With the first line as the start and the line containing "Task: Open the browser settings and more menu" as the end, write out every line of the records exactly.

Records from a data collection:
<<<<

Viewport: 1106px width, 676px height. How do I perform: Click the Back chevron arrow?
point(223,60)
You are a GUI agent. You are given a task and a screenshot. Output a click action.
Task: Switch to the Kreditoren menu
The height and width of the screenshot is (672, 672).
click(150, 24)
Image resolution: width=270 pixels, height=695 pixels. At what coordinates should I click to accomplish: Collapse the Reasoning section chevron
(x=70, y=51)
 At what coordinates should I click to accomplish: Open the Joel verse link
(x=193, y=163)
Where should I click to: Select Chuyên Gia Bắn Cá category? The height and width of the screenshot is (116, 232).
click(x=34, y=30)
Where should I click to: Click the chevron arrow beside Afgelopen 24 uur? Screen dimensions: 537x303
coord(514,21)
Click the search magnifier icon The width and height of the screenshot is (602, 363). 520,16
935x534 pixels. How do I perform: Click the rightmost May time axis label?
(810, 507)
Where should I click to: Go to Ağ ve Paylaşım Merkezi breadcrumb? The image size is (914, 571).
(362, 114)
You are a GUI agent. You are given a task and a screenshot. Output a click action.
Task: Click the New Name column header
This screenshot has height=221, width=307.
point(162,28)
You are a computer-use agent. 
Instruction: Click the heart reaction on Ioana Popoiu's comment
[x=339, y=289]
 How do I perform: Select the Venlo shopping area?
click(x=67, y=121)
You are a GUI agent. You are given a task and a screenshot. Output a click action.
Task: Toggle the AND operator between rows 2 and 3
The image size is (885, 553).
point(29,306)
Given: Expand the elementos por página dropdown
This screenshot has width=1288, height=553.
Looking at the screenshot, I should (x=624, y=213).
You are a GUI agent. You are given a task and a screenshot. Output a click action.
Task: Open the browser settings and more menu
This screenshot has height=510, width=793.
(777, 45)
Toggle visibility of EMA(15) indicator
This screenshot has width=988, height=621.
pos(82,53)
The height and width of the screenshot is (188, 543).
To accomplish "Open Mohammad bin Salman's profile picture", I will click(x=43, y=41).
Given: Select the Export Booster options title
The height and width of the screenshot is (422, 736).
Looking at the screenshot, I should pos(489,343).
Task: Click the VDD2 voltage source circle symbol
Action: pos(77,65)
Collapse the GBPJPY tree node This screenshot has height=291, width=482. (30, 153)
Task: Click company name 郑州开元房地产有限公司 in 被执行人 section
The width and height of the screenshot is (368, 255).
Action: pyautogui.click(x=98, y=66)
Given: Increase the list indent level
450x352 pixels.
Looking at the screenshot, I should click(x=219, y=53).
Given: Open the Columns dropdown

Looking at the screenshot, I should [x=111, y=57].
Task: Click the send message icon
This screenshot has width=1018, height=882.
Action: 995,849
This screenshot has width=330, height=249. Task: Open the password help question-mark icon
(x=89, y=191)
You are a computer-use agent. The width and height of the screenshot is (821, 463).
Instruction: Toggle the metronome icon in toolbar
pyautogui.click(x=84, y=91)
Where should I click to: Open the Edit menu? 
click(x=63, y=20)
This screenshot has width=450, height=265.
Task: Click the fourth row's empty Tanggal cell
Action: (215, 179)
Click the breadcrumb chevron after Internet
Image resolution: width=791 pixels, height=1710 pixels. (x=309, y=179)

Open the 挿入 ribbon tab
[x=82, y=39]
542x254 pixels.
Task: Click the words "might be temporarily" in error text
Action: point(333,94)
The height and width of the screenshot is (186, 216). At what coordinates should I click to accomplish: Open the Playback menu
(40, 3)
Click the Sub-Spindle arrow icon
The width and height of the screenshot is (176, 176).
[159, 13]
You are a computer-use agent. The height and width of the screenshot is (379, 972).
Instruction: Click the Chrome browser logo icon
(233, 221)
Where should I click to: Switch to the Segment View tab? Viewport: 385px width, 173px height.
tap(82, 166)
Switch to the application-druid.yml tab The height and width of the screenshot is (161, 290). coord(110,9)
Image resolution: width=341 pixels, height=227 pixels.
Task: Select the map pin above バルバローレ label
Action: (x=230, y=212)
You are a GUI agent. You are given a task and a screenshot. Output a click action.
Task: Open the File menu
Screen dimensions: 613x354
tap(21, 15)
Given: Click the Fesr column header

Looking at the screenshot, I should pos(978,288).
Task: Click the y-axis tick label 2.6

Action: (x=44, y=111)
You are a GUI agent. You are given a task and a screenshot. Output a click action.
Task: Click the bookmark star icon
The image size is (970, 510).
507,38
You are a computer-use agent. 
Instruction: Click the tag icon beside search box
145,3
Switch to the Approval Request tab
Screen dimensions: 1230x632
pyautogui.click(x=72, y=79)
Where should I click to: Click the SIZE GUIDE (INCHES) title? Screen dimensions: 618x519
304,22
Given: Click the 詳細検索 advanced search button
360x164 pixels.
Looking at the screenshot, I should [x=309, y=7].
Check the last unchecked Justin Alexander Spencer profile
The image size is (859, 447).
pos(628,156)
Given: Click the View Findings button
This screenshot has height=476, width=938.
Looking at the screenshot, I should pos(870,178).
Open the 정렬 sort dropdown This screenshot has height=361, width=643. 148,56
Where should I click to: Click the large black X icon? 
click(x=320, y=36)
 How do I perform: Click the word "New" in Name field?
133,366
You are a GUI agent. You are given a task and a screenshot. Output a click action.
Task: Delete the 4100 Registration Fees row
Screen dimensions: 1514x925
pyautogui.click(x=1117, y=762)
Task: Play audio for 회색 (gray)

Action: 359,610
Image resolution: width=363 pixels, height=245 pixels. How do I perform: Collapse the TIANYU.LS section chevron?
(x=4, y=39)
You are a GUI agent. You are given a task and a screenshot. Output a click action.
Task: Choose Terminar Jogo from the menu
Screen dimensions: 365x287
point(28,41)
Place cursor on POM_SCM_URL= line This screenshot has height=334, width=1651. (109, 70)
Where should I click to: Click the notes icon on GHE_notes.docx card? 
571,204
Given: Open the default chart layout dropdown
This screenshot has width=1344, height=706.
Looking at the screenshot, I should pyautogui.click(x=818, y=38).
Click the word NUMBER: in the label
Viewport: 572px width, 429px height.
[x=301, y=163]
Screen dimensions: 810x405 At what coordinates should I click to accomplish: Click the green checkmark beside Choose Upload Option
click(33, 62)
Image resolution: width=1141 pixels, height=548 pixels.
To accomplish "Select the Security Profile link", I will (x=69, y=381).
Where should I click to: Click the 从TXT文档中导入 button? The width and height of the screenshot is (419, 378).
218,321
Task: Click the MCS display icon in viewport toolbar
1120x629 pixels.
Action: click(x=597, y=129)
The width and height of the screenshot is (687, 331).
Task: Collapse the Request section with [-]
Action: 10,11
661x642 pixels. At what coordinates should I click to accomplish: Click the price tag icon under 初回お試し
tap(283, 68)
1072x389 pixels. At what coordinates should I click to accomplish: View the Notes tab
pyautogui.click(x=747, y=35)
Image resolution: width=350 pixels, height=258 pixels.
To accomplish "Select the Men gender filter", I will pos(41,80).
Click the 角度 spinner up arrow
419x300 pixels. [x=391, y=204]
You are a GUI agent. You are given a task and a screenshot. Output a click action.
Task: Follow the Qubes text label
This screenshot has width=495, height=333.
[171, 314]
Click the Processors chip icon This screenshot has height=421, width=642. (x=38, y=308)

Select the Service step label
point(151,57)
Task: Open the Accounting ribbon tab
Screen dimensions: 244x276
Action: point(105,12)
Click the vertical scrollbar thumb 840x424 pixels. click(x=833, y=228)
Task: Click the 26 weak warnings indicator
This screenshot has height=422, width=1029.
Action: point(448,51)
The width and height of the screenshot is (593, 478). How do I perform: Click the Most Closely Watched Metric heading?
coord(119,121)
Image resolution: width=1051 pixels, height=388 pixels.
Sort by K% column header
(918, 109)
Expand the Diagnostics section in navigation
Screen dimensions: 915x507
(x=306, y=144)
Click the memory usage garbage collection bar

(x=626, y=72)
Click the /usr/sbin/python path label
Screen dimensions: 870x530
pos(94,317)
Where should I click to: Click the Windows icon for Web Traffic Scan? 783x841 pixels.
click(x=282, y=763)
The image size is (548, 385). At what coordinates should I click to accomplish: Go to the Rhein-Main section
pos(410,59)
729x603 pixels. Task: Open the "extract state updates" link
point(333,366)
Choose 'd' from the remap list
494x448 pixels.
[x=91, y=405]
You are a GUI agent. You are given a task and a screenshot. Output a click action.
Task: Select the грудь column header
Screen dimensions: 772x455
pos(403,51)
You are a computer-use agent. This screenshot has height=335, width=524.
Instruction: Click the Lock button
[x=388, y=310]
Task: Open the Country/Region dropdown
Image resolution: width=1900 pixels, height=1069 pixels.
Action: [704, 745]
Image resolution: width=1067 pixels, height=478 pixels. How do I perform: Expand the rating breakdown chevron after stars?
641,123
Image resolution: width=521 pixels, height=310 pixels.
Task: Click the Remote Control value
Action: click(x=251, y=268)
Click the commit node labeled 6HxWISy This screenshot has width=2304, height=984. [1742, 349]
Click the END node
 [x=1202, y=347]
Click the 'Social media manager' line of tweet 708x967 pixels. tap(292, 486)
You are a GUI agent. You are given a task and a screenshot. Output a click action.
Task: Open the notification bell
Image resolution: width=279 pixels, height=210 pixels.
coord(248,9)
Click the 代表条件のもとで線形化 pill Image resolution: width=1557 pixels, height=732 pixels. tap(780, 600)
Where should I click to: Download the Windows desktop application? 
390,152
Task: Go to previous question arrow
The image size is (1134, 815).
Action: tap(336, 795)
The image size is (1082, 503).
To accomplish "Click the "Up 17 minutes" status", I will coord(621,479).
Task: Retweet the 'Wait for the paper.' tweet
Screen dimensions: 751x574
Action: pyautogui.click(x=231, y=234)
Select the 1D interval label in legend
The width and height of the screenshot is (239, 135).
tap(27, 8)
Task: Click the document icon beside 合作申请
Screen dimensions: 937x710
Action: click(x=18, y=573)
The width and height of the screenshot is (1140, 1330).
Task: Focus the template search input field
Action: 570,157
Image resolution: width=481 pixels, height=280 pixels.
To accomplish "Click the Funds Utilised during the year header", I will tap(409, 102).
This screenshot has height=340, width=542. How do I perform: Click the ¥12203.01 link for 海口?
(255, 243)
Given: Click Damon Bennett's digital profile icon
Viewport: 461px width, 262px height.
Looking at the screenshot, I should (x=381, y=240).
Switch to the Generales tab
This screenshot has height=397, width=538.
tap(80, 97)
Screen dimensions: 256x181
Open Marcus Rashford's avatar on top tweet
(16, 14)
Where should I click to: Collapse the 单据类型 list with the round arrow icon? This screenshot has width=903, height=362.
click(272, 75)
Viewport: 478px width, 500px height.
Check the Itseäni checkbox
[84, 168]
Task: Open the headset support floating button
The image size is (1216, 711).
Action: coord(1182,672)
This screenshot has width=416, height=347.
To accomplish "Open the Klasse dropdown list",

>>>>

Written solution:
Viewport: 1106px width, 676px height. How do I perform: Click the Back chevron arrow?
point(223,60)
You are a GUI agent. You are given a task and a screenshot. Output a click action.
Task: Switch to the Kreditoren menu
The height and width of the screenshot is (672, 672).
click(150, 24)
Image resolution: width=270 pixels, height=695 pixels. At what coordinates should I click to accomplish: Collapse the Reasoning section chevron
(x=70, y=51)
 At what coordinates should I click to accomplish: Open the Joel verse link
(x=193, y=163)
Where should I click to: Select Chuyên Gia Bắn Cá category? The height and width of the screenshot is (116, 232).
click(x=34, y=30)
Where should I click to: Click the chevron arrow beside Afgelopen 24 uur? Screen dimensions: 537x303
coord(514,21)
Click the search magnifier icon The width and height of the screenshot is (602, 363). 520,16
935x534 pixels. How do I perform: Click the rightmost May time axis label?
(810, 507)
Where should I click to: Go to Ağ ve Paylaşım Merkezi breadcrumb? The image size is (914, 571).
(362, 114)
You are a GUI agent. You are given a task and a screenshot. Output a click action.
Task: Click the New Name column header
This screenshot has height=221, width=307.
point(162,28)
You are a computer-use agent. 
Instruction: Click the heart reaction on Ioana Popoiu's comment
[x=339, y=289]
 How do I perform: Select the Venlo shopping area?
click(x=67, y=121)
You are a GUI agent. You are given a task and a screenshot. Output a click action.
Task: Toggle the AND operator between rows 2 and 3
The image size is (885, 553).
point(29,306)
Given: Expand the elementos por página dropdown
This screenshot has width=1288, height=553.
Looking at the screenshot, I should (x=624, y=213).
You are a GUI agent. You are given a task and a screenshot. Output a click action.
Task: Open the browser settings and more menu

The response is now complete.